But she knew that he was also special. Levi had five siblings and a very strong sense of family. He was close to his stepdad, Chris.
His little brother and sister adored him. And at bedtime, apparently, and this is heartbreaking, they still say goodnight to the stars. And they try and figure out which one is Levi.
And Levi absolutely loved his mum. There's a home video of him speaking and this is on the Met. And it is heartbreaking.
You can also see it on YouTube. There's a home video of him speaking to the camera. It was for a competition.
I think it was like Parent of the Year or something. Okay. And you had to do a video explaining why your parent was Parent of the Year.
And he'd done one for his mum. And it's just him in his bedroom. And he says, quote, I'm Levi and I'm a third child.
And I think my mum should be Mother of the Year because she's always had my back. She's always been with me through hard times. She's been with me every step of the way throughout the whole of my life.
There is absolutely zero bravado in the clip. There's no performance. He is just telling the world that he loves his mum.
And it's incredibly heartwarming and also heartbreaking. So on Saturday, the 10th of April 2021, Levi left his home in Sydenham in the early evening. He'd asked his mum for a tenner to go to the shops.
And the plan was to meet a friend. And then they were going to possibly head to another friend's house. And then he was going to be home after that.
He was only going a short distance, just a few minutes from his front door. And he hadn't taken his crutch that day, which apparently wasn't particularly unusual because he would only use it when he really had to. He wasn't going far.
Exactly. Now, earlier that same day, and this is where it gets a little bit complicated. So bear with me.

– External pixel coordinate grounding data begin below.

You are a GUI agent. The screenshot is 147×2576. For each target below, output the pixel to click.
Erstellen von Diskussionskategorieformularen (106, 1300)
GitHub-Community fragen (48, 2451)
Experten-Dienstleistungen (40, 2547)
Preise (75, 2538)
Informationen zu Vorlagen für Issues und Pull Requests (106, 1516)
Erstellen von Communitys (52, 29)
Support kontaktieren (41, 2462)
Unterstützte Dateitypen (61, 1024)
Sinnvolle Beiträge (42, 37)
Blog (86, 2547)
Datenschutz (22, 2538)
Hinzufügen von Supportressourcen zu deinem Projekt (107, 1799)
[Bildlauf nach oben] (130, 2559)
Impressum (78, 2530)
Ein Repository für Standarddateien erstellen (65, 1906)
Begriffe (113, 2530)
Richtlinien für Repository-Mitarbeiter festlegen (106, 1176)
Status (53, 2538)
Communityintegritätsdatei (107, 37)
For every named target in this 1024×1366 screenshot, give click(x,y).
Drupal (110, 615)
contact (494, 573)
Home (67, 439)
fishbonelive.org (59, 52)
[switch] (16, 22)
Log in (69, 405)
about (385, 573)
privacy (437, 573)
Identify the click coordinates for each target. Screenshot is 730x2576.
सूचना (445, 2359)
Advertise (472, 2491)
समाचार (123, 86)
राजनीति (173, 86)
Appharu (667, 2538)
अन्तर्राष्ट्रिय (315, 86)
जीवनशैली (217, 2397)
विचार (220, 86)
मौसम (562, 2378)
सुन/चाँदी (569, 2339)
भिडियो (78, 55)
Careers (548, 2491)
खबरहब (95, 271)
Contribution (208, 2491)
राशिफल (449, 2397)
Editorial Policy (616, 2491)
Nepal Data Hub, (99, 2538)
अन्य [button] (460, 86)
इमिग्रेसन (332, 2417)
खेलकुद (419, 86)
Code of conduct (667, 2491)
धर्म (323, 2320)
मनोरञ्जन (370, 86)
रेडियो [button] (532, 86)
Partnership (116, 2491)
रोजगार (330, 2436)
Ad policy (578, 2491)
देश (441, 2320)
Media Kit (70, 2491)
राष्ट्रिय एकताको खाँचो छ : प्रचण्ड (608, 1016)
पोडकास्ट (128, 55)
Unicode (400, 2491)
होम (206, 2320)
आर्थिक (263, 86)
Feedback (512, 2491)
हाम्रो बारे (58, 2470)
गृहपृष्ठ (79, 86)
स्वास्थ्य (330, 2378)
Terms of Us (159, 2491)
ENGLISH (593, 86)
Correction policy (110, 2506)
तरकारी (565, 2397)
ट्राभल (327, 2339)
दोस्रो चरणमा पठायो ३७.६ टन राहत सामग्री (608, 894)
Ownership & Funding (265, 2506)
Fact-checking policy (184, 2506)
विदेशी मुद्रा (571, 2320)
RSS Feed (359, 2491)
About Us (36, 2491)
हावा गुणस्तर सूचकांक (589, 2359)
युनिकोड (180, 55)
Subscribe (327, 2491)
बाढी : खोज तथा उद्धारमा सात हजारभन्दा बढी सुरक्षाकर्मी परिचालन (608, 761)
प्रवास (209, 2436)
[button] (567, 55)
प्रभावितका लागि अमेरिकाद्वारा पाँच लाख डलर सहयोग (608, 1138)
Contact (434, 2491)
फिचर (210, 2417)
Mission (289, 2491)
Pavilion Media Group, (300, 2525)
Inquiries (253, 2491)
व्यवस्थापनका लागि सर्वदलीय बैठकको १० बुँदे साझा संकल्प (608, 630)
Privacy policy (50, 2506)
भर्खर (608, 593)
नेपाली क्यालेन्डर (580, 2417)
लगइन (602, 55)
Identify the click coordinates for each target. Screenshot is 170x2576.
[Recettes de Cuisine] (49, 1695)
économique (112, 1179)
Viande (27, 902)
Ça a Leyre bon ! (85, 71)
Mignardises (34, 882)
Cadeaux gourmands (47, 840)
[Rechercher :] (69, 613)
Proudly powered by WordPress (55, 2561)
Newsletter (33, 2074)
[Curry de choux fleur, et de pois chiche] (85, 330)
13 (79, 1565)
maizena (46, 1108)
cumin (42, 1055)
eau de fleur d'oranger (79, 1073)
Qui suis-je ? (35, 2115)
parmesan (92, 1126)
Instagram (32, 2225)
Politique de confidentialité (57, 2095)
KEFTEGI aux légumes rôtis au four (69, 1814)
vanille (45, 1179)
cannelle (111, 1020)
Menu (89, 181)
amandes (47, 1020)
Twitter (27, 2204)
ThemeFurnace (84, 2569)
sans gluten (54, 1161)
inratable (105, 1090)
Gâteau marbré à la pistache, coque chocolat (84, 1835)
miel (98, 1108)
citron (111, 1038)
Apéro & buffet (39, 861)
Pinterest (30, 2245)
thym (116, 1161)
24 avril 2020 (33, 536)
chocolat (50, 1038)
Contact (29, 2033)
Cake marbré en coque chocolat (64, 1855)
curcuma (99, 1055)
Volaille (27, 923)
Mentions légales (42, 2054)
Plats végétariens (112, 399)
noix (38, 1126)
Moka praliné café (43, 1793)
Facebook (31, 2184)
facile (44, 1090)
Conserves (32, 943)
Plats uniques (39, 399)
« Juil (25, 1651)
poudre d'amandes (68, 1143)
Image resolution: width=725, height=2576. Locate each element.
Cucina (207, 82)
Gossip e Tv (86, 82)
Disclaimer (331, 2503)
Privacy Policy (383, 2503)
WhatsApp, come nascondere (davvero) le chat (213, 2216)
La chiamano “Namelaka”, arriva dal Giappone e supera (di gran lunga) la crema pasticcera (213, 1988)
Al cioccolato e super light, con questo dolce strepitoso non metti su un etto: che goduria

Earlier the same day, a group of Levi's acquaintances and other local boys who Levi knew and was friends with, but Levi wasn't involved in this. So he knew the people who were, but he wasn't there. These acquaintances and other local boys had gone to the home of a teenager that they had some conflict with.
And I'm going to get into what that conflict was in a bit. They knocked on the door of this boy's house multiple times trying to confront him. And apparently they were quite aggressive.
They were quite intimidating, but they weren't violent. They weren't trying to break in. None of them had any weapons.
They were just hammering on the door, basically. Still aggressive. And it is still a bit intimidating.
Yeah, but not, exactly, not violent. The teenager who lived there, his mum was home. The teenager wasn't at the time.
And she saw this, and to be fair to her, rightly so, she was frustrated by what was going on and she saw it as harassment. And so she made a phone call to the police and she made a statement to the police operator that was, quote, if they come back, I'm going to batter them. The police obviously said that they would be like, don't do that.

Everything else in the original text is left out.